AlphaGo
Zero, a board game playing program based on AI, devised by Google’s AI division
Deep Mind, took just three days to master Go, an ancient Chinese board game, without
any human intervention. All it had were the rules of the game and a blank Go
board to begin with. It then played itself over and over again till it mastered
this complex game. This final version of the Go-playing program from Deep Mind
is the most powerful AI so far. This year on May 25th, Ke Jie, the world’s
number one player of the complex strategy game, lost to AlphaGo Zero three out
of three games. Last year the 2015 version of the same program defeated Lee
Sedol, the South Korean grandmaster, 100 to 0.
History of Go dates
back to around 3000 years ago in China. The game is played using black and
white pieces and opponents try to win the game by surrounding their opponent’s
piece with their own. The rules of the game are simpler than those of chess,
but the number of choices a Go player has in his turn are about 200 compared to
just 20 in the chess. It’s also very difficult to tell, at a particular stage of
the game, that who is winning, the top players rely on instinct. Go maintains
fluidity and dynamism much longer than other comparable board games. Draws are
rare. There is no defined procedure for victory only continued good play. The
game rewards patience and balance over aggression and greed, remember that
scene from “A Beautiful Mind”? An early mistake can be made up, used to
advantage, or even reversed as the game progresses. To its devotees, Go is more
than just a game. To them it can be an analogy for life, an intense meditation,
a mirror of one’s personality, a mental workout or when played well a delicate
balance between black and white pieces dancing around the board.
Demis
Hassabis, the CEO and co-founder of the Deep Mind, has a team which includes people
like a Dutch Physics Olympiad winner, the person who got the top Maths PhD of the
year in France and the man leading them all, David Silver who has contributed
to more research papers (16 by now) than any of the other team members.

AlphaGo
isn’t the first program to learn from self-play.
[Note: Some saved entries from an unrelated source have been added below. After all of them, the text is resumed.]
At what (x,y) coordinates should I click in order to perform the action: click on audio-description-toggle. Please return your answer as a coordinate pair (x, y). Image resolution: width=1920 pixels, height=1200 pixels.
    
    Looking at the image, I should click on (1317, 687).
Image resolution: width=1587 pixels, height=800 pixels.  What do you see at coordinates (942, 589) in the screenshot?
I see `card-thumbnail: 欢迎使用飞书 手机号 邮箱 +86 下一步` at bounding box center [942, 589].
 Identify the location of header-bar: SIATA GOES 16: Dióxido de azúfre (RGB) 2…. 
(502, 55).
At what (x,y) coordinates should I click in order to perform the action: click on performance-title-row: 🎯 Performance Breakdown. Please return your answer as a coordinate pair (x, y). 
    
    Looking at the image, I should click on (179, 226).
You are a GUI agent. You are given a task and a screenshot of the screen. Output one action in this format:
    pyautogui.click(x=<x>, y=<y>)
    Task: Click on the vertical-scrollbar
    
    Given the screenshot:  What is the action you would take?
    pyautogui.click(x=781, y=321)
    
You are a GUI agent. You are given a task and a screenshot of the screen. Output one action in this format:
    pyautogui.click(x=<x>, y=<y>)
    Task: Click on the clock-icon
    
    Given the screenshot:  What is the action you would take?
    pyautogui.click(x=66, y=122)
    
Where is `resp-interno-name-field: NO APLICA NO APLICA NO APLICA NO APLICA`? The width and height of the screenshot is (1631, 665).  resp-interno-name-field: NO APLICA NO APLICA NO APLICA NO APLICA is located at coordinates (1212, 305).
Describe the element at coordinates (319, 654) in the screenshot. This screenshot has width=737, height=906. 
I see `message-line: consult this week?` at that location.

Elon Musk’s non-profit OpenAI
has used similar techniques, but AlphaGo’s capabilities show that it’s the most
powerful AI so far. “By not using the human data, by not using human features
or human expertise in any fashion, we’ve actually removed the constraints of
human knowledge” said David Silver. ”It’s able to create knowledge for itself”. That is exactly what it did. It not only rediscovered thousands of years of human knowledge like the some of the most common and best moves that humans play but also surpassed them by playing its own variants which human have yet not discovered. Remember, all of this, in just three days. But AlphaGo was never about winning board games. It is a step closer for general purpose learning machines. Imagine if instead of discovering new Go moves, the algorithm could able to learn the interactions between proteins in human body to further scientific research or use the laws of physics to create new building materials. “Quantum chemistry, material design, maybe there is a room temperature superconductor out and about there” said Hassabis.

In game
four, Lee Sedol the human, played a move that no machine would ever expect and
it was beautiful, as beautiful as from the Google machine itself. It looked as
if Lee Sedol grew as a player while playing with the machine. He himself
admitted this, and told Hassabis that it has opened his eyes. The proponents of
AI say that the game is not AI vs. Humans but AI and Humans. We will grow with
the help of our own creations. There are countless possibilities, analyzing
stocks, managing energy use, discovering new drugs. The message is to be awed
and not afraid because no matter how intelligent the computers get we will
always be more creative. After all, we build the machines.